I think that's where i got confused...There is only 1 vector. I was using the elements of the vector to prove that it is a subspace...

k = (5, -5, 0, 0)

I was saying that there is closure under addition: 5 + (-5) = 0 \(\displaystyle \subseteq k\), -5 + 0 = -5 \(\displaystyle \subseteq k\) and so on...

No, it is not a matter of the individual components. x+ x= (5, -5, 0, 0)+ (5, -5, 0, 0)= (10, -10, 0, 0) which is NOT in the set.

5x= 5(5, -5, 0, 0)= (25, -25, 0, 0) which is NOT in the set.

And, of course, (0, 0, 0, 0) is NOT in the set.

But then please explain why my book says this is a subspace of R^4:

W = \(\displaystyle \{(\alpha, -\alpha, 0, 0) | \alpha\) is a real number}

Does this mean that W is also only a single vector or alpha and minus alpha contain four elements each?? This is where I'm getting very confused?? The book also says that W contains k...

No, the notation \(\displaystyle \{(\alpha, -\alpha, 0, 0)|\alpha\) is a real number} means that

**every** vector of that form - for

**every** real number \(\displaystyle \alpha\)- is in that set. (5, -5, 0, 0) is in the set, taking \(\displaystyle \alpha= 5\), but so is (10, -10, 0, 0), taking \(\displaystyle \alpha= 10\), (25, -25, 0, 0), taking \(\displaystyle \alpha= 25\), and so is the 0 vector, (0, 0, 0, 0), taking \(\displaystyle \alpha= 0\).

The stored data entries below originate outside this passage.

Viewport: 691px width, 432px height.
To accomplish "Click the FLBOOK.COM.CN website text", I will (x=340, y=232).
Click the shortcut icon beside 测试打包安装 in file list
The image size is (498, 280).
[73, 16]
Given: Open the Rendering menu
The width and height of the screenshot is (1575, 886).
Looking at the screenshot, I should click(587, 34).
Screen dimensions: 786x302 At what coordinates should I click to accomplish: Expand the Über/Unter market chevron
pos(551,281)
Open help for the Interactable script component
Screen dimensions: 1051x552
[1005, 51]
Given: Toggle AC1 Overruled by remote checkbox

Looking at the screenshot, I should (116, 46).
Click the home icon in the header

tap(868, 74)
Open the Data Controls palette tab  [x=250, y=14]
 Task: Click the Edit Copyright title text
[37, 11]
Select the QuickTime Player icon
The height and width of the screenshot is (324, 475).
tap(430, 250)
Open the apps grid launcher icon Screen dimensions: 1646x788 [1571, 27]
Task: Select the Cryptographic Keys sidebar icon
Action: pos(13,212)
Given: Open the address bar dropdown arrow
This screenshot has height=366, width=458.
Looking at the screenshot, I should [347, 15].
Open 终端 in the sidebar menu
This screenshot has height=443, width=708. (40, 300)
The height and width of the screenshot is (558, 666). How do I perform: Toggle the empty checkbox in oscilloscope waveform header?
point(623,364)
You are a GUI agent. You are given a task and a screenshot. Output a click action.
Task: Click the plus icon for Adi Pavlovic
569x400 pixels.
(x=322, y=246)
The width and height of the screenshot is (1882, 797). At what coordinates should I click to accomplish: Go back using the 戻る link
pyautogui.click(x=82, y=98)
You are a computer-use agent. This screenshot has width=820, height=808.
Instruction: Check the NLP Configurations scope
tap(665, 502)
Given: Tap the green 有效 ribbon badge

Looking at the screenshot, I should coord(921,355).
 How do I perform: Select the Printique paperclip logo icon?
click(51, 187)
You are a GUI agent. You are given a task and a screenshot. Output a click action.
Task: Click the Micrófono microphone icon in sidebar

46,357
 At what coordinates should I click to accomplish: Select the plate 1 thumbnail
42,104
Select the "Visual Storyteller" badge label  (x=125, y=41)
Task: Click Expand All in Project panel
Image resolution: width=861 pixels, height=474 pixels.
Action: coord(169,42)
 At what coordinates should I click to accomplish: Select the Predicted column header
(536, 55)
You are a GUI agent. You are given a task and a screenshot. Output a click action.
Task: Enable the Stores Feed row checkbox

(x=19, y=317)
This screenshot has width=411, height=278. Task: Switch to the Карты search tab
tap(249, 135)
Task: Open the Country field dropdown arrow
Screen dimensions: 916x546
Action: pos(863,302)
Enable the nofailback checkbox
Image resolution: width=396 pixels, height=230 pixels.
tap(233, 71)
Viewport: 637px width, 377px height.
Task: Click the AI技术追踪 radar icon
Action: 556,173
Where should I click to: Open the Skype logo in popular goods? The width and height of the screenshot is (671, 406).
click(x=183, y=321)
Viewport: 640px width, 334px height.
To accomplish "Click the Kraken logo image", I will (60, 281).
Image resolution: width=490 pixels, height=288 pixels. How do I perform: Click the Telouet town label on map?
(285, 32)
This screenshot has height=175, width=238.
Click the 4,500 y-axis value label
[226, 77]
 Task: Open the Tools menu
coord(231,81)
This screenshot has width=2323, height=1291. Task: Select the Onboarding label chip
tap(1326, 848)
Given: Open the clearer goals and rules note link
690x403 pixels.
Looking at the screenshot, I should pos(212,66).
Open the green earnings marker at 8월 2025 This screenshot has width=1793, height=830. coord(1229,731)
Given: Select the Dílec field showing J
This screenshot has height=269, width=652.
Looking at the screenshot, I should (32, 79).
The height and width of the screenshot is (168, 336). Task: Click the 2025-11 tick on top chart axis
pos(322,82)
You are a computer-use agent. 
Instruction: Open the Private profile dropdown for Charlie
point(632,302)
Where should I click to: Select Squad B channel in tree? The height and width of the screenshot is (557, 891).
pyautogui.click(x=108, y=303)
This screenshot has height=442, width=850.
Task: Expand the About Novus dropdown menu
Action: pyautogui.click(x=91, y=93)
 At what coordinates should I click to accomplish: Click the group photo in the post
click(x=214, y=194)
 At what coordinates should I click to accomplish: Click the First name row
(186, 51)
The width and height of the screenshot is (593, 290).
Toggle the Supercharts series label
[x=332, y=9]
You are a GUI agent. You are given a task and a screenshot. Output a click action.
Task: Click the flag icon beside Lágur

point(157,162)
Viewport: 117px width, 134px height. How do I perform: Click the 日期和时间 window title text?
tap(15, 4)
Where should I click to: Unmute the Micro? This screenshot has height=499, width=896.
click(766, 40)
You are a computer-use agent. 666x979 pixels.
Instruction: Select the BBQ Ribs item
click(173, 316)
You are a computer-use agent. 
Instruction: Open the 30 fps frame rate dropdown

Taking \(\displaystyle \alpha= x\), (x, -x, 0, 0) is in the set and taking \(\displaystyle \alpha= y\) so is (y, -y, 0, 0). For any real numbers a and b, a(x, -x, 0, 0)+ b(y, -y, 0, 0)= (ax+ by, -ax- by, 0, 0)= (ax+by, -(ax+by), 0, 0) which is in the set taking \(\displaystyle \alpha= ax+by\).